Thursday, 27 October 2016

The 50th Anniversary of It's the Great Pumpkin, Charlie Brown

It was fifty years ago today, on October 27 1966, that the Halloween special It's the Great Pumpkin, Charlie Brown debuted on CBS. It was actually the third of the Peanuts specials to air, after A Charlie Brown Christmas in 1965 and Charlie Brown's All-Stars earlier in 1966. Alongside A Charlie Brown Christmas it would arguably become the most popular of the Peanuts television specials. Along with Rudolph the Red-Nosed Reindeer, A Charlie Brown Christmas, and Frosty the Snowman, it is one of the very few holiday specials that has aired every single year since the Sixties.

As anyone familiar with the comic strip Peanuts knows, the Great Pumpkin is a mythical figure associated with Halloween (not unlike Santa Claus and Christmas) in whom Linus is his only believer. The first reference to the Great Pumpkin was in the Peanuts comic strip for October 26 1959, almost exactly seven years before the TV special debuted. In the comic strip Lucy catches Linus writing and asks him what he is doing. Linus informs her that he is writing to the Great Pumpkin and telling him what he wants for Halloween. He goes onto say that the Great Pumpkin loves children and he could see the Great Pumpkin now rising from the pumpkin patch with his bag of toys. The Great Pumpkin proved to be a rather popular, recurring joke in Peanuts, with Linus the only person who believed in him over the years. When it came time to produce a Peanuts special for Halloween, it should not have been surprising that the Great Pumpkin would play the central role in its plot.
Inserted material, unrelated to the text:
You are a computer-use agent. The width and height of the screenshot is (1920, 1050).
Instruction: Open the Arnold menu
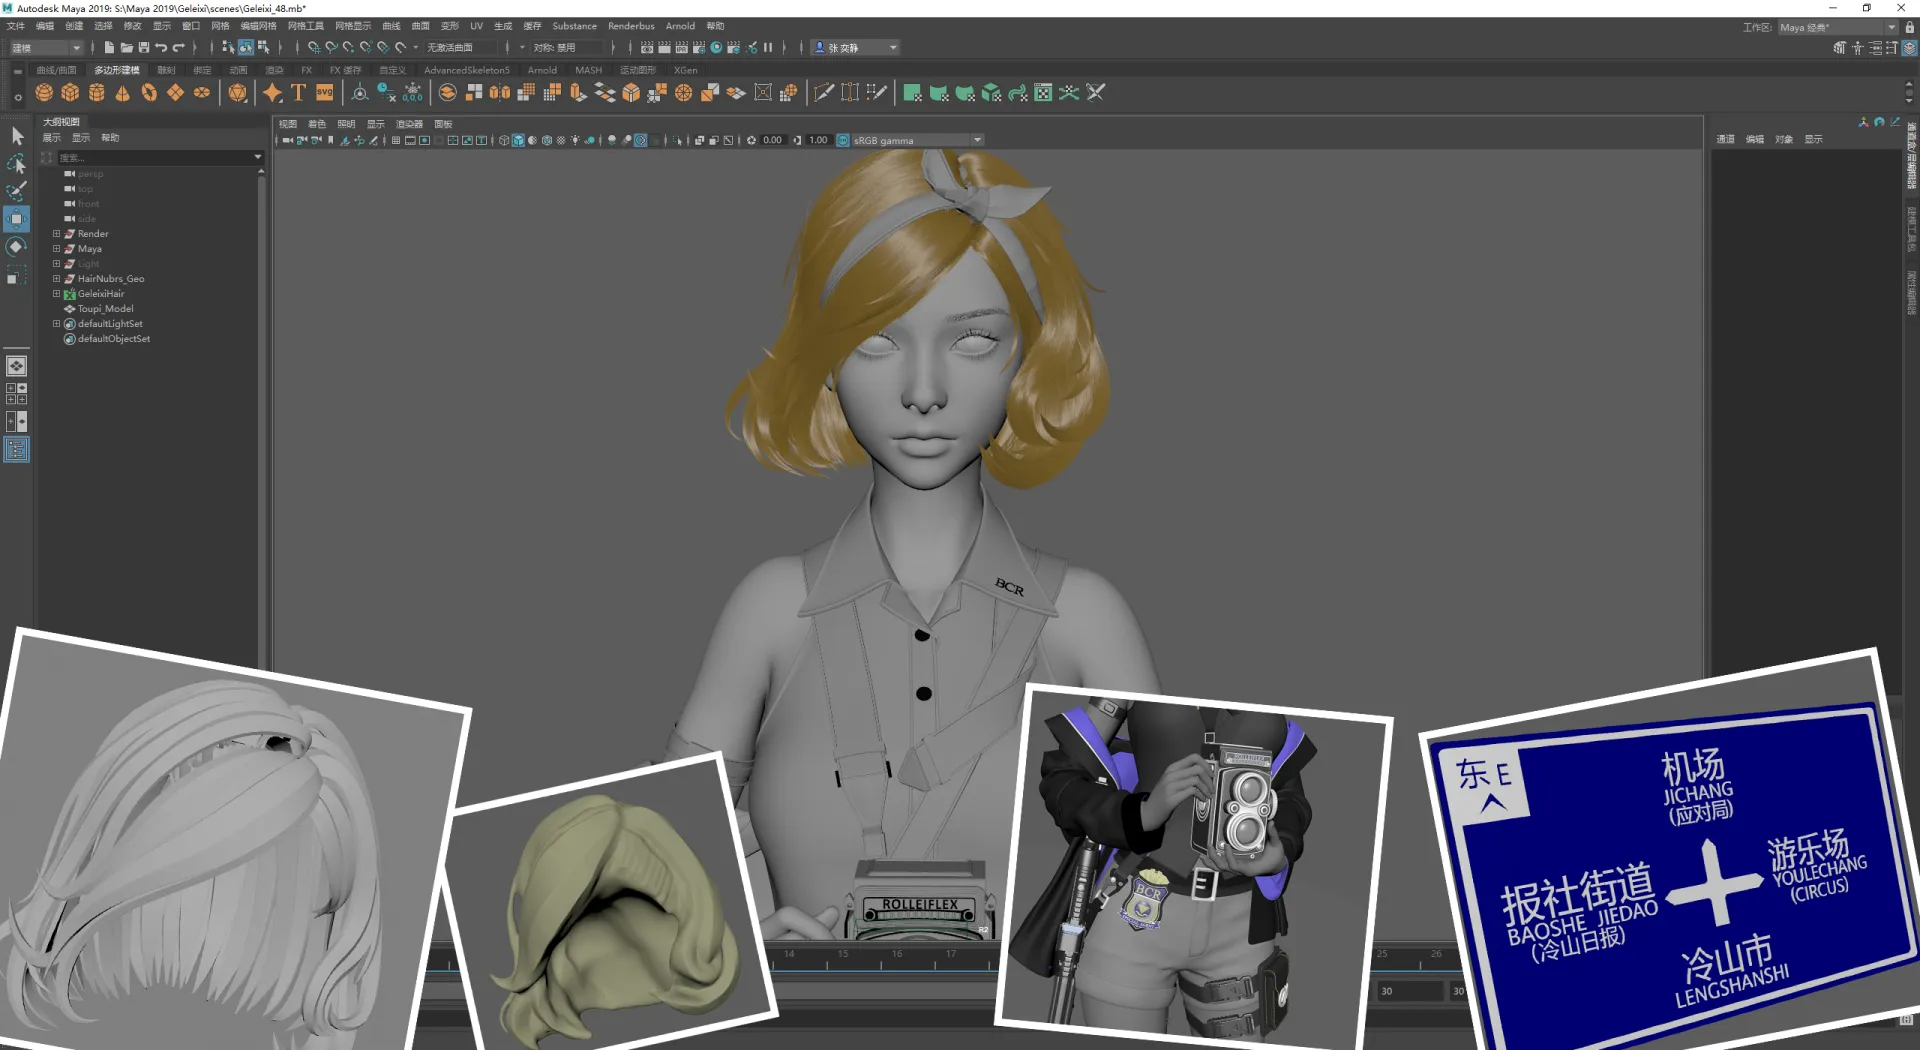point(680,26)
It's the Great Pumpkin, Charlie Brown would not only be historic as the first time in the Peanuts TV specials in which the Great Pumpkin was referenced. It was also historic as the first TV special that portrayed Snoopy's recurring fantasy of fighting the Red Baron, a running joke that had been introduced only a little over a year before the special aired (on October 10 1965).

One of the most memorable comic bits in the special would also enter popular culture--Charlie Brown receiving rocks in his trick-or-treat bag. Charles Schulz had wanted Charlie Brown to receive a rock at one of the houses he visited.  Bill Melendez thought it would be better if it happened three times. Executive producer Lee Mendelson didn't approve of the idea at all. Ultimately Lee Mendelson was outvoted and the special portrays Charlie Brown getting a rock in his trick-or-treat bag three times, each time exclaiming, "I got a rock." Viewers were very sympathetic to Charlie's plight. After the special's first airing candy came in from around the world just for Charlie Brown.

It's the Great Pumpkin, Charlie Brown aired on CBS for 34 years. It was in 2001 that ABC got the rights to the Peanuts specials. Ever since then it has aired yearly on ABC. In both 2014 and 2015 ABC aired the special twice. It is airing twice again this year. 

Given its enormous popularity, it should come as no surprise that It's the Great Pumpkin, Charlie Brown is frequently referenced in popular culture. In 2005 the stop motion animation sketch comedy show Robot Chicken featured a parody titled "O Great Pumpkin" as part of their episode "Vegetable Funfest". The Simpsons also included a parody of the Great Pumpkin, "It's the Grand Pumpkin, Milhouse", as part of their annual "Treehouse of Horror" in 2008. The Great Pumpkin has been referenced in everything from the TV show Adam-12 to the sitcom Roseanne to the horror series Buffy the Vampire Slayer.

Earlier this month Lee Mendelson told the Washington Post, "Of the 50 prime-time specials we created with Charles Schulz, I believe It’s the Great Pumpkin, Charlie Brown is Bill Melendez’s animation masterpiece." It would seem that many TV viewers might well agree with him. As mentioned earlier, It's the Great Pumpkin, Charlie Brown has aired every single year since its debut in 1966. It was released on VHS and is available on DVD. After airing annually for fifty years, it seems that it will probably still be aired fifty years from now.

1 comment:

Caftan Woman said...

My favourite bit is Snoopy's manipulation by Schroeder with the WWI tunes.